YOUR TASK: Rewrite the portion of the forum thread below about the best president for the U.S. economy, starting at "Obama seems better" and ending at "Trump is trickier.", with "GWB" changed to "George W. Bush".

====== PROVIDED PASSAGE

# Best President for U.S. Economy



## SG854 (Jul 19, 2022)

Make a Choice


----------



## smf (Jul 19, 2022)

Obama seems better than GWB

https://5minuteeconomist.com/which-presidents-were-best-and-worst-for-the-us-economy.html

Comparing Obama and Trump is trickier.

https://www.latimes.com/politics/st...vs-obama-who-really-did-better-on-the-economy


----------



## FAST6191 (Jul 19, 2022)

So all engaged in pointless wars (not even potentially beneficial ones like the banana wars) and/or money printing as well as seriously increasing national debt. How much control they ultimately had over that I don't know (presidents being largely figureheads with little real power to do all that much). I could look at their budgets but doubt much truth will be revealed by them as they have to nominally play the game and try to make suggestions that will pass congress (which approves budgets and such like). We could look at how much but at the same time the opposition is probably going to have been "more more more" outside of a few that know how economics works. Most regulatory authorities have been in a coma for decades now. All do nonsense like corn subsidies, increasing university loan guarantees to ridiculous heights (the real reason it costs so much), bailouts of failed businesses and none by their actions could be said to be fans of the free market (or even if we are to pay attention to what was spoken of then even more so).

============
====== MATERIAL

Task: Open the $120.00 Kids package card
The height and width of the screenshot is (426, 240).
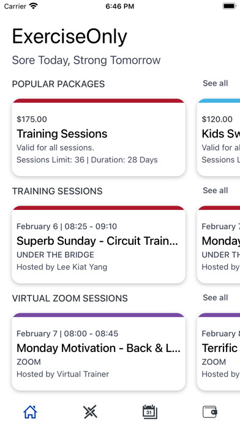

============

RESULT BELOW:
Obama seems better than George W. Bush

https://5minuteeconomist.com/which-presidents-were-best-and-worst-for-the-us-economy.html

Comparing Obama and Trump is trickier.